Boat show may focus on introductions

July 23, 1995|By Peter Baker | Peter Baker,Sun Staff Writer

The Chesapeake Bay Boat Show won't roll into the convention center until the second week of January, but show organizers said last week that they hope to concentrate on introducing families to boating.

Show officials said that displays of 16- to 18-foot fishing, day and skiing boats may be prominently placed near the main entrance, along with displays that will help first-time buyers through the steps of buying, operating and maintaining a boat.

Other areas of the show, of course, will continue to display and sell full lines of boats of all sizes and equipment and accessories.

Last January's show was the best in several years, and organizers expect the coming show to be even larger.

Exhibition space at the expanded Baltimore Convention Center has been increased from 115,000 square feet to about 300,000

square feet.

Banding demonstration

The Department of Natural Resources will demonstrate how to band ducks and waterfowl at Deal Island Wildlife Management Area on Aug. 19. The workshop will be open to the public, and Wildlife Division personnel will be on hand to answer questions.

The workshop will run from 9:30 a.m. to 11 a.m.. Deal Island WMA is near Princess Anne in Somerset County.

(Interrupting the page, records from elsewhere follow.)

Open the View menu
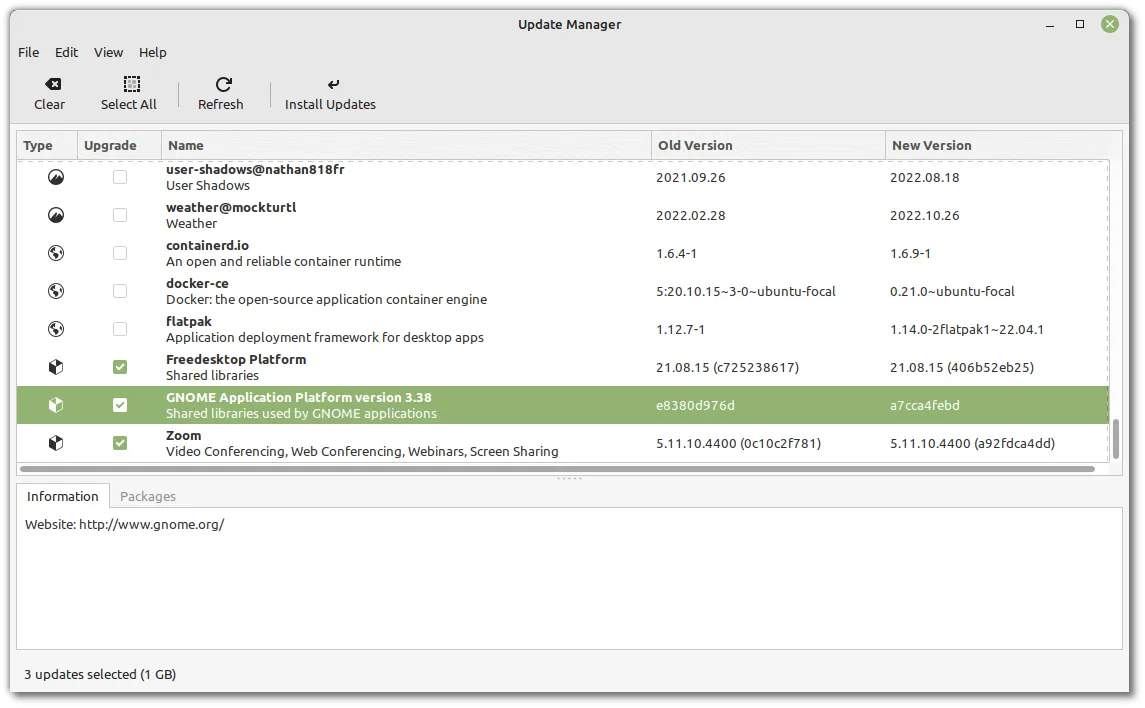Screen dimensions: 1145x708 tap(108, 52)
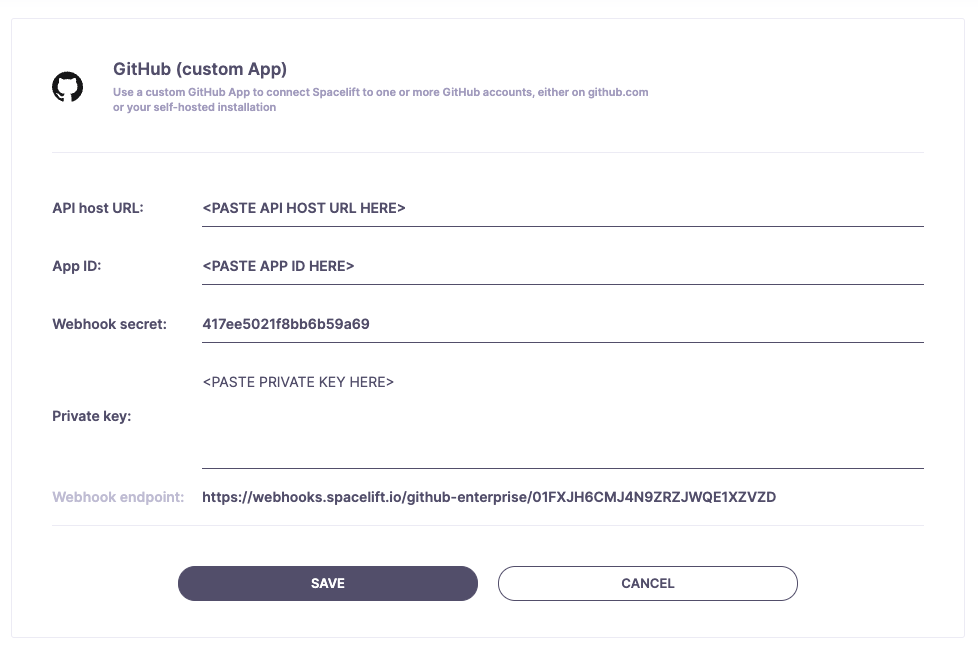This screenshot has width=978, height=654.
Task: Click the "github.com" mention in the description
Action: coord(618,92)
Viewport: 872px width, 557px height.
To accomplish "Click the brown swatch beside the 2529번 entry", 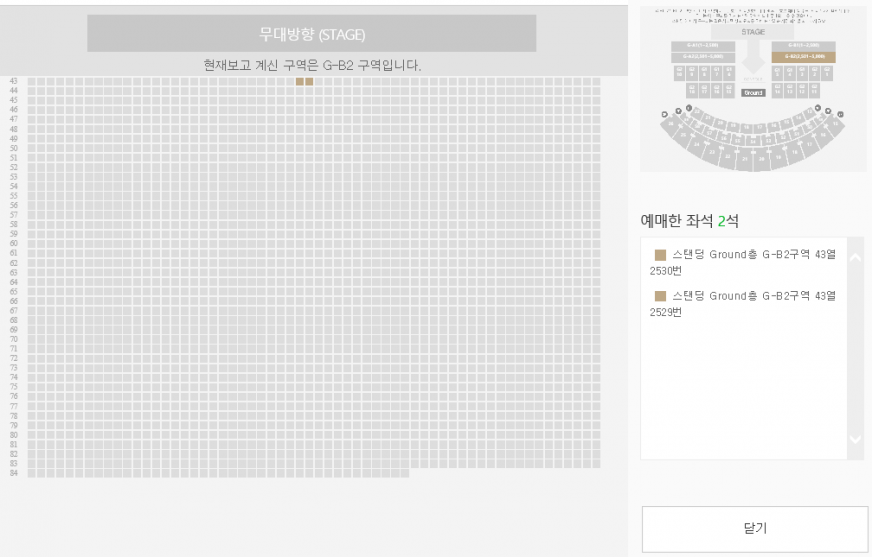I will [660, 296].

For more information, call (410) 974-3382.

Lightning strikes

Lightning has been known to strike boats, and equipment damage can occur, but deaths aboard are fairly rare, according to a five-year study by BOAT/U.S.

The probabilities of different types of boat being struck by lightning are: Auxiliary sail, six out of 1,000; multihull sail, five out of 1,000; trawlers, three out of 1,000; unpowered sail, two out of 1,000; power cruisers, one out of 1,000, runabouts, two out of 10,000.

When caught out in thunderstorms, head for shore immediately, keep passengers low in the center of the boat, take off metal jewelry or items such as eyeglasses and stay away from electronic equipment, rigging or other metal objects.

Fisheries division cited

DNR's Freshwater Fisheries Division has received the American Sportsfishing Association's Excellence in Sports Fisheries Management Award.

Noted by the ASA were the restoration of trout in the Gunpowder River, which in the mid-1980s held five pounds of trout per acre and now holds 225 to 250 pounds of wild brown and rainbow trout per acre.